Road trips and train trips are something to get excited about, but plane travel is not something I usually look forward to. It’s a means to an end that I endure, not enjoy.
Travelling by seaplane is an altogether different experience. And a total surprise. As a claustrophobe, I absolutely hate the thought of tiny, crammed planes. Years ago, on a flight from Port Vila to Tanna Island in Vanuatu I nearly hyperventilated sitting in front of a row of cargo that included a live chicken. More recently, on a skydiving trip I demanded to sit next to the door of the Cessna that took us up. I hated every minute of it. Who could have known that they’d leave the door open during our short flight up and above my home base of Mission Beach?
So when I learned that I’d be taking a seaplane to Baa atoll north of Male, I wasn’t totally thrilled. That is, until we are taken from the main terminal of the international airport by private car along a road that hugs the turquoise shoreline of the lagoon at the back of the airport. It had been pitch black when I’d arrived in the Maldives 6 months before and I hadn’t totally realised how unique this airport really is. The landing strip of Ibrahim Nasir International Airport is a narrow tongue – more like a long sandbank – in the ocean.
We are taken to a private lounge – every resort has its own lounge – and handed lemongrass scented hand towels, followed by a welcome drink of freshly squeezed watermelon and pineapple juice. From start to finish, this is one of those I-need-to-pinch-myself-to-believe-it experiences.
And there they are, planes on emerald water and a pilot without shoes, casually leaning against his plane on a floating platform. Like a movie star he poses for our cameras, clearly enjoying himself on the job. “Howdy folks,” he hollers as we take turns to have our picture taken. Zsofi, my 17 year old niece is ready to jump out of her skin with excitement.
There are no assigned seats, it’s first come first serve. We happen to be the first to board and are offered the ‘business class seats’ up front, right behind the pilot. It’s totally against my hyperventilation strategy of sitting at the back of a small plane to get at least an illusion of space. I take a deep breath, then another. I am determined to enjoy this ride!
“You are very lucky,” says our pilot as he takes command of the seaplane that will take us to Baa atoll, 30 minutes from Male. “We haven’t had such a picture perfect day in a week.” He’s as excited as we are. The concrete jungle of Male quickly disappears and the Laccadive Sea unfolds below us like a photoshopped map in hues of deep blue and turquoise, blinding white sand banks and lush green coconut groves. From the air the uniqueness of the Maldives’ topography comes into focus. A submerged mountain ridge, the country spreads over 90,000 square kilometers, 90% of which is water.

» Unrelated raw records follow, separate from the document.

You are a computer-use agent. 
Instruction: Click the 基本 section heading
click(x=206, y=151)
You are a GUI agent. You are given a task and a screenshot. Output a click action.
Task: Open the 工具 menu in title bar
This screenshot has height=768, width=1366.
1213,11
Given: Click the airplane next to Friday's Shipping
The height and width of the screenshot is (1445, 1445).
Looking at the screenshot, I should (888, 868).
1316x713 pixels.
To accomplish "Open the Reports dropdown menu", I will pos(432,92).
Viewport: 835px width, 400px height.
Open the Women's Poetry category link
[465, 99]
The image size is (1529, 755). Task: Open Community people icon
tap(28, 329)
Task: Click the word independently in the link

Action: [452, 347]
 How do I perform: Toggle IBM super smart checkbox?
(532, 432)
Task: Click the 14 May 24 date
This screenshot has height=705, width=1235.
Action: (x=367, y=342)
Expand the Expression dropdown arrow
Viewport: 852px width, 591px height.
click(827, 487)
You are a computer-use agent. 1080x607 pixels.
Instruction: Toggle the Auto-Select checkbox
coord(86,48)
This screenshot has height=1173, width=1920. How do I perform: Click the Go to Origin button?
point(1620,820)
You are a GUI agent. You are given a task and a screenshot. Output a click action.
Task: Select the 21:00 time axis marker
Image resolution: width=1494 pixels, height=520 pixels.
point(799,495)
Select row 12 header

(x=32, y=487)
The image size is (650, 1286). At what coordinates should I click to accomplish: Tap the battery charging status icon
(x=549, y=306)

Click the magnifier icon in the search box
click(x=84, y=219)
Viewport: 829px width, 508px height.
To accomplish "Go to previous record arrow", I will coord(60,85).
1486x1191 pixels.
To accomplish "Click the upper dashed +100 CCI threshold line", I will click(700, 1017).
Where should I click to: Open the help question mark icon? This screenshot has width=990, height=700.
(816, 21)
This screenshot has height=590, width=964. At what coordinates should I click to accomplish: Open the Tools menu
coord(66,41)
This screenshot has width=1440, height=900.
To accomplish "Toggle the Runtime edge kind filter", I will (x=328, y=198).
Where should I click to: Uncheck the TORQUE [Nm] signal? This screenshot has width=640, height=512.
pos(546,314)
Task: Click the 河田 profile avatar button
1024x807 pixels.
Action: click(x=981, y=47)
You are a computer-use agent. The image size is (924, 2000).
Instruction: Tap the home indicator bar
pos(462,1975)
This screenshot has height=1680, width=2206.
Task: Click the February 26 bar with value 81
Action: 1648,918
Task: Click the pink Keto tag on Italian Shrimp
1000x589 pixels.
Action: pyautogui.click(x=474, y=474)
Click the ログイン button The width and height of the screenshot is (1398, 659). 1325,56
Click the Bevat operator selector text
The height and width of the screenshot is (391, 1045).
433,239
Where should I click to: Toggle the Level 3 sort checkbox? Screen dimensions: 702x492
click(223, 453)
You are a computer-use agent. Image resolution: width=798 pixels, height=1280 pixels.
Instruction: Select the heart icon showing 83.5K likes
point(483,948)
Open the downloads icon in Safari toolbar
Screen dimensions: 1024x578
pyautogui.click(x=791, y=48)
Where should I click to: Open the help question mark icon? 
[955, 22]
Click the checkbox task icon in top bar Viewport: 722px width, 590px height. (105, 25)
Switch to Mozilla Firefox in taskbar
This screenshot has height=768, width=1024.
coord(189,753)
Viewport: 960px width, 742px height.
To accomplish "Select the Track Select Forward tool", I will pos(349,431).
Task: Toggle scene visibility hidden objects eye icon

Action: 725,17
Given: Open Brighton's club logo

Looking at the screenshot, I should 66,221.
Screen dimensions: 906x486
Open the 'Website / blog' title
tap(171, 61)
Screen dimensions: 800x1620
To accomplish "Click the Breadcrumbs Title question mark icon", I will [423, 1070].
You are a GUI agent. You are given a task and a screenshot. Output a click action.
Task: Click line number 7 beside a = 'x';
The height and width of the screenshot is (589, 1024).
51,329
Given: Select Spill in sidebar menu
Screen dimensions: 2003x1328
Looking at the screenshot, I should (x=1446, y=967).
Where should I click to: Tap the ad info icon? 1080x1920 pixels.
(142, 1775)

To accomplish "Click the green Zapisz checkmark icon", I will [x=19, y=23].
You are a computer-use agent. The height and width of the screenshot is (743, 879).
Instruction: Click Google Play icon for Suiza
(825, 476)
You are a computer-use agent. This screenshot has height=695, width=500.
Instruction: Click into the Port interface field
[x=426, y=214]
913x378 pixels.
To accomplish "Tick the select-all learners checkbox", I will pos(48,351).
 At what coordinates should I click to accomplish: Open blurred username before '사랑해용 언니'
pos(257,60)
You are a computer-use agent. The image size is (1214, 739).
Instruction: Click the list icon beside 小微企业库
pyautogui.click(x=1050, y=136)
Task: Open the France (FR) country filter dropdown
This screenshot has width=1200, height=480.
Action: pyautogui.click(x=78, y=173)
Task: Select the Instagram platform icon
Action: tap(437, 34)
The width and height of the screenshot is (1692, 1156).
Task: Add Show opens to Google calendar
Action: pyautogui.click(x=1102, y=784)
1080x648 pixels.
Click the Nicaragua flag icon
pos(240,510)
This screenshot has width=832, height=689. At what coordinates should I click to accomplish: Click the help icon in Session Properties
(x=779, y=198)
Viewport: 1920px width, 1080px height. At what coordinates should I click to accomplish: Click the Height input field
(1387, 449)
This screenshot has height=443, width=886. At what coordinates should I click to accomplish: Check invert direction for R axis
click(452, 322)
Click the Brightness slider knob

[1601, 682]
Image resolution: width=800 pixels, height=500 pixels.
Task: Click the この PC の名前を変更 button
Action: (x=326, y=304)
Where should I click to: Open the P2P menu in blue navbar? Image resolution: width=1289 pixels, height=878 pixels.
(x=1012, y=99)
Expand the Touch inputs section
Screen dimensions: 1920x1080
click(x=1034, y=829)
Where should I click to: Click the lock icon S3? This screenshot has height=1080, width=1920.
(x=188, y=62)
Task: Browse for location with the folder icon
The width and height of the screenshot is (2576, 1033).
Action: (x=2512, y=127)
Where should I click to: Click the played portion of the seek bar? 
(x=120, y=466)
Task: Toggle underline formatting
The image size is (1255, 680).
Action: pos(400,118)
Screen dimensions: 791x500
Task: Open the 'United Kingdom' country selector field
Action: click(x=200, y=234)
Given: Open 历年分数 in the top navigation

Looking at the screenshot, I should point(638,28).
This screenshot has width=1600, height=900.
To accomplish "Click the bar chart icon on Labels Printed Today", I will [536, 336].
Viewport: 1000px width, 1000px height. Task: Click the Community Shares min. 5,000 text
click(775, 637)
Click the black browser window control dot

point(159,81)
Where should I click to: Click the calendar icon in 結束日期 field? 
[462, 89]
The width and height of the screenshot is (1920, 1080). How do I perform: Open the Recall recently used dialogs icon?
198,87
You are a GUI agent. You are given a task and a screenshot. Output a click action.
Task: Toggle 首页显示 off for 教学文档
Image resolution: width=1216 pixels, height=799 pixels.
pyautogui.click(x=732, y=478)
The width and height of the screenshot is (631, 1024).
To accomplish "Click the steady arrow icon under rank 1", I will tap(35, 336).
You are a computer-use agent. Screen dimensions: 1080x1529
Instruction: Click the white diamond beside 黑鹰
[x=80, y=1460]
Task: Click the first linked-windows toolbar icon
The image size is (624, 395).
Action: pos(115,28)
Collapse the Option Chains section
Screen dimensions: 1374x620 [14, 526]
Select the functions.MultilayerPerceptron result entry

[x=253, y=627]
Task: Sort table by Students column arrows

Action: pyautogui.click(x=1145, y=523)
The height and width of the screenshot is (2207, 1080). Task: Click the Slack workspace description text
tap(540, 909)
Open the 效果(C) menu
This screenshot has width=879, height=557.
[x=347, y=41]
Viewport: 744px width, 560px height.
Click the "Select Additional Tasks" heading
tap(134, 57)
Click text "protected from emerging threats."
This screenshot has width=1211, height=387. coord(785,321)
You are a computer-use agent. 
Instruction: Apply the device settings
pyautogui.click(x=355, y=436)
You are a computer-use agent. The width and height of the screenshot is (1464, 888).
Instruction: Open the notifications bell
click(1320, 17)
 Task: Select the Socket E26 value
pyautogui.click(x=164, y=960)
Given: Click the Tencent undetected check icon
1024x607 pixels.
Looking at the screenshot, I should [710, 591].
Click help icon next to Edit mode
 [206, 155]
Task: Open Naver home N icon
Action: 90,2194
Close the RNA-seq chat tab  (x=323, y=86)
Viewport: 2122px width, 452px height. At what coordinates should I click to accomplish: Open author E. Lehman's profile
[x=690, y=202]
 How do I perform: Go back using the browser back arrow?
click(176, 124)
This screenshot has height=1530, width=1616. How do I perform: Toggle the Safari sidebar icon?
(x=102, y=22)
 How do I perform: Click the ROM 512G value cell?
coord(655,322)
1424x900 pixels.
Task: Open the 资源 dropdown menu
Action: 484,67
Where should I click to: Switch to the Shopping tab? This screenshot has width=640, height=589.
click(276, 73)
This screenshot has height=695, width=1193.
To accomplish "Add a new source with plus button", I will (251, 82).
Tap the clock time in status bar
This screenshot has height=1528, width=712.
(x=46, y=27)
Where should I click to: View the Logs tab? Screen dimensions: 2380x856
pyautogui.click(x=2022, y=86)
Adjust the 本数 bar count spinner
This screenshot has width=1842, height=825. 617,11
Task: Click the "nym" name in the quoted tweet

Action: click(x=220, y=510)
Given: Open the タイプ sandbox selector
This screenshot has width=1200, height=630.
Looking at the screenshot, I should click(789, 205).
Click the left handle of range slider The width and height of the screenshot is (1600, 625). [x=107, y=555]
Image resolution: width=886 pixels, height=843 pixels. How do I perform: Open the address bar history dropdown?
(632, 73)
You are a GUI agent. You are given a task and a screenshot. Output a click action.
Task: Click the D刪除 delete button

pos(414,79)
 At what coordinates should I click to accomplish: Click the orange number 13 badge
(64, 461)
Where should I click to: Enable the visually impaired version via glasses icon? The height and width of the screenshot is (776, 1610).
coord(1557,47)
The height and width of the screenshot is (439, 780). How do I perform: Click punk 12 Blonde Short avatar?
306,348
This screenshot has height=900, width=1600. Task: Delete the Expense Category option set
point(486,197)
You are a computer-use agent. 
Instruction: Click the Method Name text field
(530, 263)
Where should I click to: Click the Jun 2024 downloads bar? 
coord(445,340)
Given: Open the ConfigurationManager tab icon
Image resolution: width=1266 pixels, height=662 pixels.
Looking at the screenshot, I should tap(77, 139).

It’s too loud for conversation, but there’s no need to speak. Everybody aboard is engrossed in their own Wow moment, except for the Chinese who are fast asleep soon after take off. Everybody else snaps away frantically, click click, including the pilot. We get a bird’s eye view of resort islands and inhabited local islands. The resorts are tiny spots of green, many with add-on clusters of overwater bungalows that look like miniature satellite suburbs on stilts. The layout of the occasional inhabited islands with their grid-like streets and mosques and rectangular harbours, are a sharp contrast. I can almost make out the coral of the reefs that surround each island like a tight collar teaming with tropical fish.
It’s so exciting, I’ve forgotten to hyperventilate. Suddenly everybody is awake, all cameras are poised for the grand finale of our short ride. I brace myself for the moment when the plane touches the water, but it’s incredibly smooth. Welcome to Soneva Fushi International Airport someone says pointing to a drift wood sign on the small pontoon. We say good bye to our pilot with one last photo and swap sea plane for speedboat. We’ve landed in the waters of the Unesco listed biosphere of Baa atoll and I am magically cured of my phobia of small planes!
What’s your favourite I-need-to-pinch-myself-to-believe-it experience?